O cantor carioca Wilson Simonal (1938-2000) é o personagem do musical Simonal, dirigido por Leonardo Domingues, com o ator baiano Fabrício Boliveira no papel principal. Ele se distingue de outros ídolos da música popular homenageados com melodramas animados por sucessos, pois não teve uma trajetória linear apropriada à fábula exemplar. Simonal nunca foi santo. Foi, sim, uma espécie de mártir – o mártir de uma falha ética da qual nunca se livrou.

Por Luís Antônio Giron

Wilson Simonal - Divulgação

Ao longo dos anos, sua reputação póstuma não foi resgatada, apesar do esforço da parte dos filhos, os músicos Wilson Simoninha e Max de Castro, que colaboraram em duas biografias, um musical e um documentário sobre o artista. Eles também participaram da produção musical do longa-metragem, mas não influenciaram no roteiro. “Nossa intenção é resgatar a sua memória artística”, afirma Simoninha.

Os irmãos orientaram Boliveira a mover os lábios e simular os trejeitos de Simonal,
cujas gravações originais são usadas no filme. “Gosto de cantar, mas sou dançarino e ator”, diz Boliveira. “O que eu tentei fazer não foi imitá-lo, mas penetrar na verdade de um ser humano.”
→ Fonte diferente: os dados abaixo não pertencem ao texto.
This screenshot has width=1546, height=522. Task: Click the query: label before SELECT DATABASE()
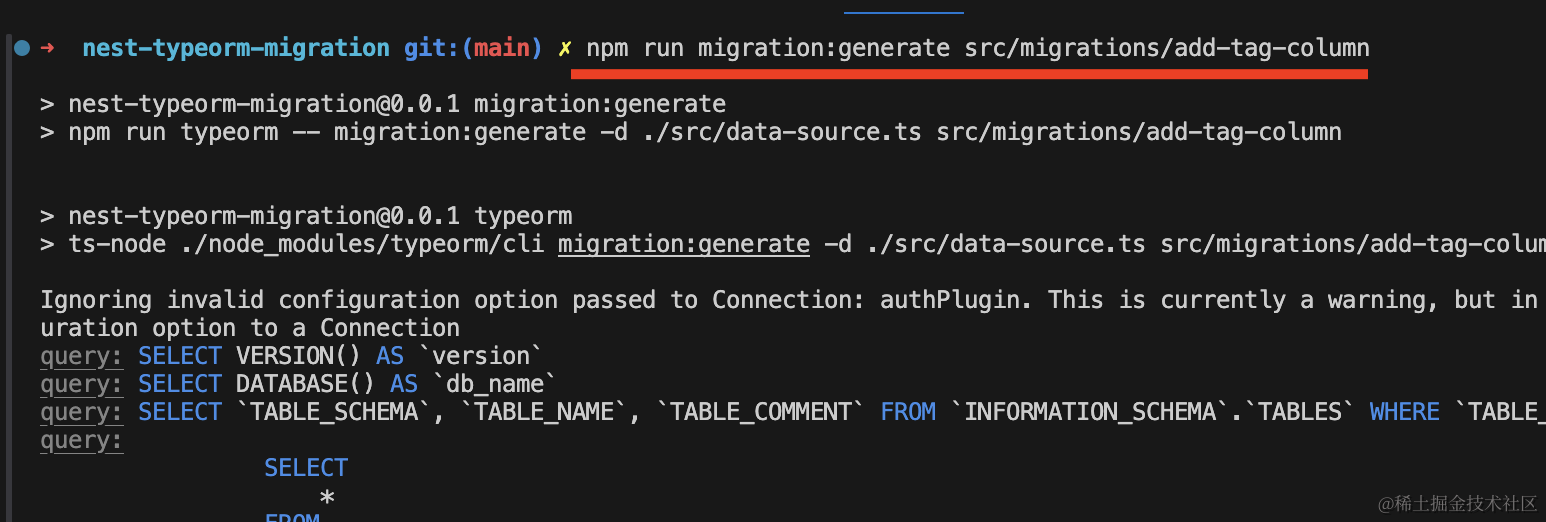[x=81, y=384]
Embora repleto de números musicais e de algumas infidelidades, o filme não suaviza o perfil do protagonista. Em vez de retratá-lo como vítima do sistema, mostra a ascensão e aniquilação de um anti-herói arrastado pelas circunstâncias. Não desvia do fato de que Simonal, ex-militar, foi informante da ditadura. O cantor aparece acionando contatos na polícia para assustar o seu contador, Raphael Viviani (Taviani, no filme), e forçá-lo a confessar que havia roubado a Wilson Simonal Produções, a primeira grande empresa do gênero dirigida por uma artista brasileiro, que não durou mais que um ano e faliu.
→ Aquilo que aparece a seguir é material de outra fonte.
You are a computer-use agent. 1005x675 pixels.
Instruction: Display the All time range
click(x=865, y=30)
O contador sofreu agressões, como tortura no pau de arara, e as denunciou em 1972. Simonal foi condenado por extorsão mediante sequestro e ficou preso por nove dias, para depois cumprir prisão domiciliar. Quando a pena acabou, em 1976, foi boicotado pela classe artística e não recuperou o prestígio que o havia convertido, no fim dos anos 1960, no cantor mais popular do Brasil.

Até hoje não se deu a redenção de Simonal, nem mesmo a de sua música, tão sonhada pelos filhos. “As novas gerações não conhecem seus sucessos”, diz Simoninha. “Ele poderia ter-se reabilitado caso contasse com uma reorientação de carreira. Mas não teve forças para continuar e se autodestruiu.”


“Simonal não soube administrar a carreira e fez uma delação desastrada”, avalia Leonardo Domingues
 

Para o diretor Domingues, será difícil redimi-lo. “Não dá para dizer que ele não tenha cometido um erro”, diz. “Simonal não soube administrar a carreira e fez uma delação desastrada.” Assim, foi apagado da história, pensa Boliveira: “Há muita gente que ainda o acusa. E uma das razões para isso foi o fato de ser negro. Ninguém o perdoou por isso. Ainda mais um negro arrogante, famoso, rico e genial. Ainda hoje isso é insuportável no Brasil.”

Simonal morreu de cirrose, sem se perdoar pelo erro que cometeu, mesmo tendo cumprido pena e demonstrado, por meio de um habeas data, que nunca delatou nenhum artista. “Sou o único homem a não ter sido anistiado no Brasil”, dizia Simonal em entrevistas. Tinha razão.